AIM →
Please quote the listing below word for word, every line from first to last.

RECORDS FOR THIS TASK →

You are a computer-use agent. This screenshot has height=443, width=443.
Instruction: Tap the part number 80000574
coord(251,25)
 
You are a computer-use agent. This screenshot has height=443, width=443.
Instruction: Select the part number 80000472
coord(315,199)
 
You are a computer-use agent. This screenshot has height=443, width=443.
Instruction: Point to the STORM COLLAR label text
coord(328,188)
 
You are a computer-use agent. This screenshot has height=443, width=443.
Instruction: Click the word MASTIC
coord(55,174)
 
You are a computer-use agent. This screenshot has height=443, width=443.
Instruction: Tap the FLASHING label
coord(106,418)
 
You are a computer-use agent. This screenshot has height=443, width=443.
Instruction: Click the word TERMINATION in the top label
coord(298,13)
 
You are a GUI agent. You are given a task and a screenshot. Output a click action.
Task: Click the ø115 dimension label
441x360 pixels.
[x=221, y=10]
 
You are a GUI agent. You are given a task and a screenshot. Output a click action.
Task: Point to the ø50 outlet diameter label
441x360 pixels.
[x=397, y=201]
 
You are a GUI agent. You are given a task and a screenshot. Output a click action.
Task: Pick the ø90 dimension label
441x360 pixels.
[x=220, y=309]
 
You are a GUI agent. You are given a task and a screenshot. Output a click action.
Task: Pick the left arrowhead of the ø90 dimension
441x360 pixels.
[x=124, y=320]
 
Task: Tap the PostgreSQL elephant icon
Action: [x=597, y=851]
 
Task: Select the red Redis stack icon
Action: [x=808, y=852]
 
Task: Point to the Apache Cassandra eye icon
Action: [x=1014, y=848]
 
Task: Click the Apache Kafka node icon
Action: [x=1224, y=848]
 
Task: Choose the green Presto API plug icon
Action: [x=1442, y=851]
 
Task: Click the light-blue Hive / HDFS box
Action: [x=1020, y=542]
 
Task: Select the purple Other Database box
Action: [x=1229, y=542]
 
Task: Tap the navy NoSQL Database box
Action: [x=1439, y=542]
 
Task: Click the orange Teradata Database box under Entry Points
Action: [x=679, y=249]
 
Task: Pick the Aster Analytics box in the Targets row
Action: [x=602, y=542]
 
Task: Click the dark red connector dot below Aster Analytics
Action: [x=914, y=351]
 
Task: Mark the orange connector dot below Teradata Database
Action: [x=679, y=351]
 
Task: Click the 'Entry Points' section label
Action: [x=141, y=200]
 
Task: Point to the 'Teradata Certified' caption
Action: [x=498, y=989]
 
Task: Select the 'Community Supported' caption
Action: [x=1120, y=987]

OUTPUT →
You are a computer-use agent. This screenshot has height=443, width=443.
Instruction: Tap the part number 80000574
coord(251,25)
 
You are a computer-use agent. This screenshot has height=443, width=443.
Instruction: Select the part number 80000472
coord(315,199)
 
You are a computer-use agent. This screenshot has height=443, width=443.
Instruction: Point to the STORM COLLAR label text
coord(328,188)
 
You are a computer-use agent. This screenshot has height=443, width=443.
Instruction: Click the word MASTIC
coord(55,174)
 
You are a computer-use agent. This screenshot has height=443, width=443.
Instruction: Tap the FLASHING label
coord(106,418)
 
You are a computer-use agent. This screenshot has height=443, width=443.
Instruction: Click the word TERMINATION in the top label
coord(298,13)
 
You are a GUI agent. You are given a task and a screenshot. Output a click action.
Task: Click the ø115 dimension label
441x360 pixels.
[x=221, y=10]
 
You are a GUI agent. You are given a task and a screenshot. Output a click action.
Task: Point to the ø50 outlet diameter label
441x360 pixels.
[x=397, y=201]
 
You are a GUI agent. You are given a task and a screenshot. Output a click action.
Task: Pick the ø90 dimension label
441x360 pixels.
[x=220, y=309]
 
You are a GUI agent. You are given a task and a screenshot. Output a click action.
Task: Pick the left arrowhead of the ø90 dimension
441x360 pixels.
[x=124, y=320]
 
Task: Tap the PostgreSQL elephant icon
Action: [x=597, y=851]
 
Task: Select the red Redis stack icon
Action: [x=808, y=852]
 
Task: Point to the Apache Cassandra eye icon
Action: [x=1014, y=848]
 
Task: Click the Apache Kafka node icon
Action: [x=1224, y=848]
 
Task: Choose the green Presto API plug icon
Action: [x=1442, y=851]
 
Task: Click the light-blue Hive / HDFS box
Action: [x=1020, y=542]
 
Task: Select the purple Other Database box
Action: [x=1229, y=542]
 
Task: Tap the navy NoSQL Database box
Action: [x=1439, y=542]
 
Task: Click the orange Teradata Database box under Entry Points
Action: [x=679, y=249]
 
Task: Pick the Aster Analytics box in the Targets row
Action: [x=602, y=542]
 
Task: Click the dark red connector dot below Aster Analytics
Action: [x=914, y=351]
 
Task: Mark the orange connector dot below Teradata Database
Action: [x=679, y=351]
 
Task: Click the 'Entry Points' section label
Action: [x=141, y=200]
 
Task: Point to the 'Teradata Certified' caption
Action: [x=498, y=989]
 
Task: Select the 'Community Supported' caption
Action: [x=1120, y=987]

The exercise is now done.